Let’s arrange our surroundings:
- Obtain and configure Checkmarx One CLI, guaranteeing you insert your Checkmarx AST API Token when prompted. Depart the remaining fields clean.
- Obtain Checkmarx SCA resolver instrument.
- Obtain and set up Syft.
$ wget https://github.com/Checkmarx/ast-cli/releases/obtain/2.0.62/ast-cli_2.0.62_linux_x64.tar.gz $ tar zxvf ast-cli_2.0.62_linux_x64.tar.gz $ cx configure Creating listing Setup information: https://checkmarx.com/useful resource/paperwork/en/34965-68621-checkmarx-one-cli-quick-start-guide.html AST Base URI []: AST Base Auth URI (IAM) []: AST Tenant []: Do you need to use API Key authentication? (Y/N): Y AST API Key []: <PASTE_YOUR_API_KEY_HERE>
$ wget https://sca-downloads.s3.amazonaws.com/cli/newest/ScaResolver-linux64.tar.gz $ tar zxvf ScaResolver-linux64.tar.gz
$ curl -sSfL https://uncooked.githubusercontent.com/anchore/syft/foremost/set up.sh | sh -s -- -b /usr/native/bin
Allow Checkmarx + Sysdig integration
As of March 2024, Checkmarx customers who want to allow the Sysdig integration ought to contact a Checkmarx consultant for help with the method.
Easy methods to run the Checkmarx scanner
- Create a brand new Checkmarx challenge.
- Run a brand new picture scan activity.
- Test the brand new scan activity within the Checkmarx UI.
$ cx challenge create --project-name java-demo-app Mission ID Identify Created at Tags Teams ---------- ---- ---------- ---- ------ cdbabb8f-b984-4984-a47e-e625f39d2828 java-demo-app 11-28-23 [] []

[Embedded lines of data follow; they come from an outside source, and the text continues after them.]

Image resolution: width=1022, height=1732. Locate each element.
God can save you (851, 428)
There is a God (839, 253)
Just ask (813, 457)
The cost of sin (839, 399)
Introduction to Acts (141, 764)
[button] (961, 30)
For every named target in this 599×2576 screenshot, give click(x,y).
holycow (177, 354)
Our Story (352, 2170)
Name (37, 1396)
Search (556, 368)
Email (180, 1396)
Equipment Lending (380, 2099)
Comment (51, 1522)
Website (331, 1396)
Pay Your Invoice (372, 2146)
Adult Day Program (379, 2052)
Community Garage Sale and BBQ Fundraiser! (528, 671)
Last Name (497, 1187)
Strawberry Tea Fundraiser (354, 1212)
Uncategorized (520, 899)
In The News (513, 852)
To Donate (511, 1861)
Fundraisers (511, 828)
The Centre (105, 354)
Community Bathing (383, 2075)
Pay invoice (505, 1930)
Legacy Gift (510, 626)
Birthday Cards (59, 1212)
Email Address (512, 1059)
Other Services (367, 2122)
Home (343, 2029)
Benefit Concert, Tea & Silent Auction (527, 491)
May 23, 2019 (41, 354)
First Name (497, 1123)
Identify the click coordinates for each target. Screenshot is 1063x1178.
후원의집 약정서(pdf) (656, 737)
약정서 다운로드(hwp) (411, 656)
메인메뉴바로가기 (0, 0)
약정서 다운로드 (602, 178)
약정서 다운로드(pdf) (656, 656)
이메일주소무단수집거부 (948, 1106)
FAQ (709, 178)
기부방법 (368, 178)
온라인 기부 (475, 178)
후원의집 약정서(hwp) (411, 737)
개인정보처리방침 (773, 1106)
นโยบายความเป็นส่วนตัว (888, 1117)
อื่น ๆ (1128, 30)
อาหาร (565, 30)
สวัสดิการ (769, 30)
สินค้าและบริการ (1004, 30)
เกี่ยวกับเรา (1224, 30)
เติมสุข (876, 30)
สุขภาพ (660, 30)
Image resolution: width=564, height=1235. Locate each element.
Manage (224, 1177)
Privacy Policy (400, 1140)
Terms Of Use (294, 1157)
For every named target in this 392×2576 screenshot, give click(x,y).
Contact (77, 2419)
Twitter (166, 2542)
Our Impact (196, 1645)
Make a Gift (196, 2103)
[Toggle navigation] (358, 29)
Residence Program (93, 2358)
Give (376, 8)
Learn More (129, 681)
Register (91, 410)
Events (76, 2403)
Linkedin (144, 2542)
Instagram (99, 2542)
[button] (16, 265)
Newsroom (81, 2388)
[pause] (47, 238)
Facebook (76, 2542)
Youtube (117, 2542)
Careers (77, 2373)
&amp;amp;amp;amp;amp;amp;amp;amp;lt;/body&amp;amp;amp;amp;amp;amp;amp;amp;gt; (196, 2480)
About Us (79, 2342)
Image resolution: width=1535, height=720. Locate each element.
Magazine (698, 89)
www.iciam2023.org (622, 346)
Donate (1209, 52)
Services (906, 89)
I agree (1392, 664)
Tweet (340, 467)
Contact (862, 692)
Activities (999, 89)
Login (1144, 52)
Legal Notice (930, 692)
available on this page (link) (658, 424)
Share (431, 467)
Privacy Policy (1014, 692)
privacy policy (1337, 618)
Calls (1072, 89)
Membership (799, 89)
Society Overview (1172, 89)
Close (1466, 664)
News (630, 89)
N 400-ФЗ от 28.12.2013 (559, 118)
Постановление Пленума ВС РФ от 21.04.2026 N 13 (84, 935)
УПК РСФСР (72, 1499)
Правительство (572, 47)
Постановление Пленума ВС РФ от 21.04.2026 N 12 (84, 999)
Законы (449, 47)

$ cx scan create --project-name java-demo-app -s '/dwelling/victor/cicd-secure-scan/myapp' --branch stam-branch --scan-types sca --debug --async --sca-resolver './ScaResolver' --sca-resolver-params "--log-level Debug --scan-containers true --images quay.io/vhernandomartin/myimage:latest --containers-result-path /home/victor/cicd-secure-scan/myapp/.cxsca-container-results.json"
Conclusion
This new partnership enhances the capabilities of each Checkmarx and Sysdig clients by strengthening shift-left safety with invaluable runtime insights. Collectively, Checkmarx and Sysdig current a singular method to detecting and responding to safety threats.
Do you need to be taught extra? Go to the Checkmarx web site on the Sysdig ecosystem portal for additional data, or register to look at the beneath webinar.